Saturday, January 1, 2011

My (Not Quite) One Year Anniversary

I've been blogging at this second incarnation of Five Dollar Radio for almost a year now. Although I run an ostensibly feminist blog, I'm been a participant in the feminist blogosphere for about as long. Notice I didn't say regular participant. Yeah, I keep telling myself I'm going to do something about that, but just as I ready myself to become more active in what I think is an excellent resource for women like me, landlocked in a politically (and socially) conservative state away from like-minded folks, the shit(storm) hits the fan, pitting women against each other.

(I'm being intentionally cryptic as to not to do any further harm, but a couple bloggers whom I respect showed their, well, human sides recently. I don't blame anyone for lashing out when feelings are hurt, but the fall-out is ugly to watch, even from the sidelines.)
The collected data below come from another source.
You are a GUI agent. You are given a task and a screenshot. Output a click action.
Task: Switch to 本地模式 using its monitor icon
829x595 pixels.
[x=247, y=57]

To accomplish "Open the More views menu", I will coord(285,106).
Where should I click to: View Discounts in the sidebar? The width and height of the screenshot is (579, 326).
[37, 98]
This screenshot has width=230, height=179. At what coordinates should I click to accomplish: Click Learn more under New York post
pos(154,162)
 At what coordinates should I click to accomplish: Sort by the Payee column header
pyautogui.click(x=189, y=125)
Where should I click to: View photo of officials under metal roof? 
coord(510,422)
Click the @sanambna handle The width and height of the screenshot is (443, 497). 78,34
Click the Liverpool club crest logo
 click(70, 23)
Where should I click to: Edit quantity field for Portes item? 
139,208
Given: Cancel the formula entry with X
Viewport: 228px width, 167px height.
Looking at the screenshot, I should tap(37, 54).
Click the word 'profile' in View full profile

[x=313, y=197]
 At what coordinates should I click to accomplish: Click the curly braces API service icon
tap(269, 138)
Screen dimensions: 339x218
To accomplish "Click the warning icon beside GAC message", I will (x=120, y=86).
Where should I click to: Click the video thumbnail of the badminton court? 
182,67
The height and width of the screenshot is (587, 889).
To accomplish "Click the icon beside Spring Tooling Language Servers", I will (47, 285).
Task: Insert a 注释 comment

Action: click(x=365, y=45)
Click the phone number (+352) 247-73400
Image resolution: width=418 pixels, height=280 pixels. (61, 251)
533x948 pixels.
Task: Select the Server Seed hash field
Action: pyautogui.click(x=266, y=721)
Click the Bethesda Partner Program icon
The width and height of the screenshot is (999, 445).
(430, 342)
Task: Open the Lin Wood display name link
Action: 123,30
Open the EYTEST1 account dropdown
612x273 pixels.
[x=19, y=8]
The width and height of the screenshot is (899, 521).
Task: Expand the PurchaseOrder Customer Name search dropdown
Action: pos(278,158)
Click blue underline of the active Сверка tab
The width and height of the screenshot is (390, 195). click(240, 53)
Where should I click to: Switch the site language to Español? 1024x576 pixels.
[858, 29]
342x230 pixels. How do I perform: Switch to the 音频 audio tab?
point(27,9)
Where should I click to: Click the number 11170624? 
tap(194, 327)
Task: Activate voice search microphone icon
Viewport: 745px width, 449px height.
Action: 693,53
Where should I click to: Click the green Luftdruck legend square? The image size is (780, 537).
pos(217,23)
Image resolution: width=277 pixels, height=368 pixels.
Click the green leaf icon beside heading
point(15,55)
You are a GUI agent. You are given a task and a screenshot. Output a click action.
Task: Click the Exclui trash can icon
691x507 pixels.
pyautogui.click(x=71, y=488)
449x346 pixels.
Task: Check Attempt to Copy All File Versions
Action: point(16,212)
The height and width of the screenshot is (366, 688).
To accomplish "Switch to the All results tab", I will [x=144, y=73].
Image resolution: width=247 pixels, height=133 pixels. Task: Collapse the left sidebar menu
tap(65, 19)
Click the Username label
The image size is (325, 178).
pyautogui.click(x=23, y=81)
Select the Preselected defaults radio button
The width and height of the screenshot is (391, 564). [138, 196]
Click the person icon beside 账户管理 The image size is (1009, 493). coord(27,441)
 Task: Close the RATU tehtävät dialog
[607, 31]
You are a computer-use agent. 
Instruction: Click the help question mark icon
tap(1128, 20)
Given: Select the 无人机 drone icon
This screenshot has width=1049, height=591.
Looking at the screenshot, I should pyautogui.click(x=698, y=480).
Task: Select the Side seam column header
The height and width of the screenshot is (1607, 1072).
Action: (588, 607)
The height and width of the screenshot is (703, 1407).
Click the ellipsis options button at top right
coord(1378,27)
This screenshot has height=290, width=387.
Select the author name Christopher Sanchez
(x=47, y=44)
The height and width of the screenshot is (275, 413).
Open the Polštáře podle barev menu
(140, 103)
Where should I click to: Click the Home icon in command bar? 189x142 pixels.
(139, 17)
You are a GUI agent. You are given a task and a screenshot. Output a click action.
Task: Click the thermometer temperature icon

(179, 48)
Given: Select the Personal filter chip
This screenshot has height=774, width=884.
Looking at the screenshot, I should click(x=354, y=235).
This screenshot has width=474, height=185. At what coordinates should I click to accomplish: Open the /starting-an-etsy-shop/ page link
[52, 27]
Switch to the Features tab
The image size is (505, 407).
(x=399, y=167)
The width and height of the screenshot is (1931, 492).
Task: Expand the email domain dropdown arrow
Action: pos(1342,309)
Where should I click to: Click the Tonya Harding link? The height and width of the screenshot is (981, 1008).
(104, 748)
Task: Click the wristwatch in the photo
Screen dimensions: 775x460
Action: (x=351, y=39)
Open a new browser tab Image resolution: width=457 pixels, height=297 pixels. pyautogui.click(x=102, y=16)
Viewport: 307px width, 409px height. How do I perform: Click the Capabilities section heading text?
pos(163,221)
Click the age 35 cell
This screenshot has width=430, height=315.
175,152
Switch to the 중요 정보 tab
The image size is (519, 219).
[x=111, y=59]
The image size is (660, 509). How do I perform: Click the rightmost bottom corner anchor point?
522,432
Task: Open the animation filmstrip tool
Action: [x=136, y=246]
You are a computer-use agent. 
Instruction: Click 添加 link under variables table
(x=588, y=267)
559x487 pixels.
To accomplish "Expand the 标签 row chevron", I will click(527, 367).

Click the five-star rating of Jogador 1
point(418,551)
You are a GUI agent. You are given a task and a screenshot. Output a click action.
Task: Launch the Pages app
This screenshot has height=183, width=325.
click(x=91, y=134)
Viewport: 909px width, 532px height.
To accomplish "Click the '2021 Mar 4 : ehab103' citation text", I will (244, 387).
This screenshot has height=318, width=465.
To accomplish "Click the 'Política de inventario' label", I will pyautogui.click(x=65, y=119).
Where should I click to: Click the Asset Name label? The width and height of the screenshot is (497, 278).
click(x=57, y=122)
I don't want this to look like a slam against the feminist blogosphere as a whole, because I've learned a lot from being even a part-time commenter, but it's not only the inevitable shitstorms, but the insular nature of the feminist blogs. I say this with some trepidation, as I feel it's almost anathema to criticize from the inside out. It's like we can't get away from the things that plague women's circles online and off, and I know we're better than this. And I know I'm not alone. I left this comment on Tiny Cat Pants earlier this week. It nicely sums up my reticence:
I'm 37 and often feel "aged out" of the feminist blogosphere. I also feel "classed" out and "educationed" out. I'd love to see online feminism step outside its white, twenty-something, middle-class, college-educated contingent because a lot us in conservative parts of the country, or with limited resources, depend on the feminist blogosphere. The insularity and cliquishness keeps me on the periphery. I guess that's to be expected anywhere -- online and off -- but online feminism has such a "with us or against us" attitude at times there's little room for nuanced discussion. And that's pretty sad.

But the thing that bugs me is that I can’t tell if I think that because of privilege–if part of being a white, somewhat educated woman is that, in exchange for a lot of bullshit I’ve had to put up with, I’ve come to expect we all kind of turn away from each other’s unpleasant parts.

Another blogger I respect brought this up recently: the privilege to just walk away and not engage. I think there's a flip side to this: the privilege to think, nay, know, you have the right to be part of the conversation in the first place. To be honest, I think it's okay to turn away. Maybe it's self-protection on my part, but I'd rather stay on the periphery and keep some sense of balance than feel I have to pick a side.
The second point I made is one I see rarely mentioned: the privilege to think your voice matters. I don't have an academic background in feminism. I've done a lot of reading on my own, but I always feel I'm a couple steps behind and that's it's painfully obvious. It's like that dream where you have to take a test for a class you've been neglecting all semester: you can fake it to an extent, but you know you're doomed to fail. (This is a leitmotif for my life in a general sense.)

I don't make New Year's resolutions, but I am going to take what I've learned and apply it the best way I know how to my own site, since that's all I can do. Maybe I'll find my niche somewhere between feminist blogging and pop culture blogging, and maybe this blog will continue as the amorphous blob it is.